(Input records)
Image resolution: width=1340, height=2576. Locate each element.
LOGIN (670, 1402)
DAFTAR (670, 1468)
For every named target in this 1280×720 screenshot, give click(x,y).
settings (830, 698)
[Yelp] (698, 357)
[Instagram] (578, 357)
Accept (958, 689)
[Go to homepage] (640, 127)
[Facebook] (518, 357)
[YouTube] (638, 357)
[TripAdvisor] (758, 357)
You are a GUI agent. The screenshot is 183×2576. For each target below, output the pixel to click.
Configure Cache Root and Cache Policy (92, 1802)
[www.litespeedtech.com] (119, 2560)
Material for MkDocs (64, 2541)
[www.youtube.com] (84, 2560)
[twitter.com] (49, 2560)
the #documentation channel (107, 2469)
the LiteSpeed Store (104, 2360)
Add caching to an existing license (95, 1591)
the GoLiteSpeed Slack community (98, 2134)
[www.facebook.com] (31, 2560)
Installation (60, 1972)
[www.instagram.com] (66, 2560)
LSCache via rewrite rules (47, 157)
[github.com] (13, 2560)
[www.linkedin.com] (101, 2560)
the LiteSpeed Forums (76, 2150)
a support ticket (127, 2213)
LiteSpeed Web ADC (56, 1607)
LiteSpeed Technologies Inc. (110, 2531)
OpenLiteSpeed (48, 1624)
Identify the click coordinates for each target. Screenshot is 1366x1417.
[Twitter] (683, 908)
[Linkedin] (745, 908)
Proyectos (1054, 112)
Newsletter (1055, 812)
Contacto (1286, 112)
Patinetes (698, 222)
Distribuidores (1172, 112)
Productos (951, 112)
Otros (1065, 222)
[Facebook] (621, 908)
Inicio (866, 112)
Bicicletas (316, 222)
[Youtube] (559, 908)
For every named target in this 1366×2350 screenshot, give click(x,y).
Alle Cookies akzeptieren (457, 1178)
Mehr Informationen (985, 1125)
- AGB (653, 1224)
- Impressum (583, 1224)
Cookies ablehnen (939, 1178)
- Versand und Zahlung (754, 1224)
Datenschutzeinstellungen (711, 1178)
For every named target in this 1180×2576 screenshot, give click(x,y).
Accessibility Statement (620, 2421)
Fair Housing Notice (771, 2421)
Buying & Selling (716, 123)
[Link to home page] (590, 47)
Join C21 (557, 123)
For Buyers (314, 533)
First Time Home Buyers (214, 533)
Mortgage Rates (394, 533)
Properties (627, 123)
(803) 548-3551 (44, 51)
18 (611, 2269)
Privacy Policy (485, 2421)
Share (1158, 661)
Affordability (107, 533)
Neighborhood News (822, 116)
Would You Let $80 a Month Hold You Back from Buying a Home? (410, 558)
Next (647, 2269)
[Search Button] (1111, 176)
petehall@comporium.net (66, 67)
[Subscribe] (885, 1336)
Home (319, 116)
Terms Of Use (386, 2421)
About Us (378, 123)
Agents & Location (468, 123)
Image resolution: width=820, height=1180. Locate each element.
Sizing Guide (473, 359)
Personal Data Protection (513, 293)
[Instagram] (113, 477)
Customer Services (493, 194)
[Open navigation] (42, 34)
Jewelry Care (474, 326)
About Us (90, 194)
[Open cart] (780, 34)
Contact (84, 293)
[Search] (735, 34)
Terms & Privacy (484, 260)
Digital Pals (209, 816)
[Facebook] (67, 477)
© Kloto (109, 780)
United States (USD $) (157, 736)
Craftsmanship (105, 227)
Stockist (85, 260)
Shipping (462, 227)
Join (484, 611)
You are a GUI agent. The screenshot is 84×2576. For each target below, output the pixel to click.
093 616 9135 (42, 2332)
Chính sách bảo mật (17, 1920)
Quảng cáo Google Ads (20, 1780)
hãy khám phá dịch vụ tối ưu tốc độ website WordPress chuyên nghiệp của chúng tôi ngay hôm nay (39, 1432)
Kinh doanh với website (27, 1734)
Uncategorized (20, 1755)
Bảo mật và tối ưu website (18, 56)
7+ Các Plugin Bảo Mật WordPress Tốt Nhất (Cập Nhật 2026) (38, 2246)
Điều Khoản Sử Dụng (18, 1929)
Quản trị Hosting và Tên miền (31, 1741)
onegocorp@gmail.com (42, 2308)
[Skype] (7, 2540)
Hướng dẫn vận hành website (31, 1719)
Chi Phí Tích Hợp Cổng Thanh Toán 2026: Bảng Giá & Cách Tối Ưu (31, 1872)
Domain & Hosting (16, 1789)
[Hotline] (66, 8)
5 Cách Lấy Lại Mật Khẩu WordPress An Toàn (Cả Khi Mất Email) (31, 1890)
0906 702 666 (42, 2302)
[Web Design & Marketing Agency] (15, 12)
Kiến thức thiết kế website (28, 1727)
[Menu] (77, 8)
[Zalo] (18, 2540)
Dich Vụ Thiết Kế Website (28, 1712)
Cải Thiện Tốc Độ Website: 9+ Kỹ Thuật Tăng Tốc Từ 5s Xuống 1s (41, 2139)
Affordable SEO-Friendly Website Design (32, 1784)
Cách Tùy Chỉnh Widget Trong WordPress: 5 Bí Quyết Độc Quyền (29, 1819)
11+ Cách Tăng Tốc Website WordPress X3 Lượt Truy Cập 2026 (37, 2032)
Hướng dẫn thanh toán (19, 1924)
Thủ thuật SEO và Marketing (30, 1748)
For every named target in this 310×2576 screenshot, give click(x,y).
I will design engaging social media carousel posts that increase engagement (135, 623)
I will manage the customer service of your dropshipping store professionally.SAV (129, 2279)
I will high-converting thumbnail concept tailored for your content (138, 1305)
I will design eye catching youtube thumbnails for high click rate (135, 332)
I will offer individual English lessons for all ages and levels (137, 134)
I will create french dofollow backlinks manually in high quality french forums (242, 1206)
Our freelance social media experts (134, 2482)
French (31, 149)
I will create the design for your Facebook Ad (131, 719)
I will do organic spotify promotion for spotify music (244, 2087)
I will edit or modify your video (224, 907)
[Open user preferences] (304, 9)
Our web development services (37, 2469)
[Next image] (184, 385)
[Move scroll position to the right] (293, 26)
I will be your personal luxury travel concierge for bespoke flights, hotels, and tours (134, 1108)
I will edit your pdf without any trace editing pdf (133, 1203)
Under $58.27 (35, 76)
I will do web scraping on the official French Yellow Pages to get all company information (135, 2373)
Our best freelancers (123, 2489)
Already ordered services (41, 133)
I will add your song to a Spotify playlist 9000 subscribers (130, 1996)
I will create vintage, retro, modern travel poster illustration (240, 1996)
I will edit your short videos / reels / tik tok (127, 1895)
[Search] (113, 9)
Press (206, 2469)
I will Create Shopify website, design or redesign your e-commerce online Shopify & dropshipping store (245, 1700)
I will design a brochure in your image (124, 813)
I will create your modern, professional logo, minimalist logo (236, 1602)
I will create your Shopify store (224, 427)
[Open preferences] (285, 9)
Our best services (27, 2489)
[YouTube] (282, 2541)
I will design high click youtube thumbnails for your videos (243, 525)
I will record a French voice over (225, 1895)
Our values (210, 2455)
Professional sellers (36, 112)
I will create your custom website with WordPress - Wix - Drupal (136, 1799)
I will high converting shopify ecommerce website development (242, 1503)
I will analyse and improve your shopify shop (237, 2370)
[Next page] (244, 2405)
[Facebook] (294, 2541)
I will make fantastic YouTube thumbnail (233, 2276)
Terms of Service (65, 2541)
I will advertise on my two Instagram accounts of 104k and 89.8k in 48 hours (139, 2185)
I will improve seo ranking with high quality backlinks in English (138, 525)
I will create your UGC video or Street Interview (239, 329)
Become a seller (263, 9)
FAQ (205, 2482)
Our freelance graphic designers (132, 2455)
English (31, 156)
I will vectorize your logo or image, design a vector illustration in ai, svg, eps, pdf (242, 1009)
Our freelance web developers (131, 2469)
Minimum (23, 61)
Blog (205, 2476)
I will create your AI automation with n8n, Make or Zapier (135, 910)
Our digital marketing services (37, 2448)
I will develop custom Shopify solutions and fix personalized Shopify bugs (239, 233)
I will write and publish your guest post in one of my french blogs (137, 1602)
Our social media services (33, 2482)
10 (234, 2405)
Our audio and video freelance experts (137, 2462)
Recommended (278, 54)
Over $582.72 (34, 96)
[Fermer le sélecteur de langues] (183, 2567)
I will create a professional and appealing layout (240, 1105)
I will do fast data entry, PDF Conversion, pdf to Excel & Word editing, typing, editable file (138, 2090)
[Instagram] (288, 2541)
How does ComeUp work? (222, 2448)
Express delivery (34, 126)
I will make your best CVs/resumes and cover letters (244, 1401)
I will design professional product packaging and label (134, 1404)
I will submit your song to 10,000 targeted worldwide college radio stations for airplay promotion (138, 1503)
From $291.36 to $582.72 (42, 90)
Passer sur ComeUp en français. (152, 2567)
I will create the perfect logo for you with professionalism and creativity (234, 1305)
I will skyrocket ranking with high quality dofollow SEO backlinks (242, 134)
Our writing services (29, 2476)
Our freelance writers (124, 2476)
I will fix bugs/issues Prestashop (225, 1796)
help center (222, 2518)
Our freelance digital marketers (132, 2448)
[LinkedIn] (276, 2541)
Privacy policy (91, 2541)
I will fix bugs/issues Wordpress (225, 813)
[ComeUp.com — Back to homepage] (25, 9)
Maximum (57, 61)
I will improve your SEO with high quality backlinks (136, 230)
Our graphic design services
(End Input records)
§ **Exercise objective**: Reproduce every line from the entries that holds the word "pixel".

§ **Expected answer**:
You are a GUI agent. The screenshot is 183×2576. For each target below, output the pixel to click.
You are a GUI agent. The screenshot is 84×2576. For each target below, output the pixel to click.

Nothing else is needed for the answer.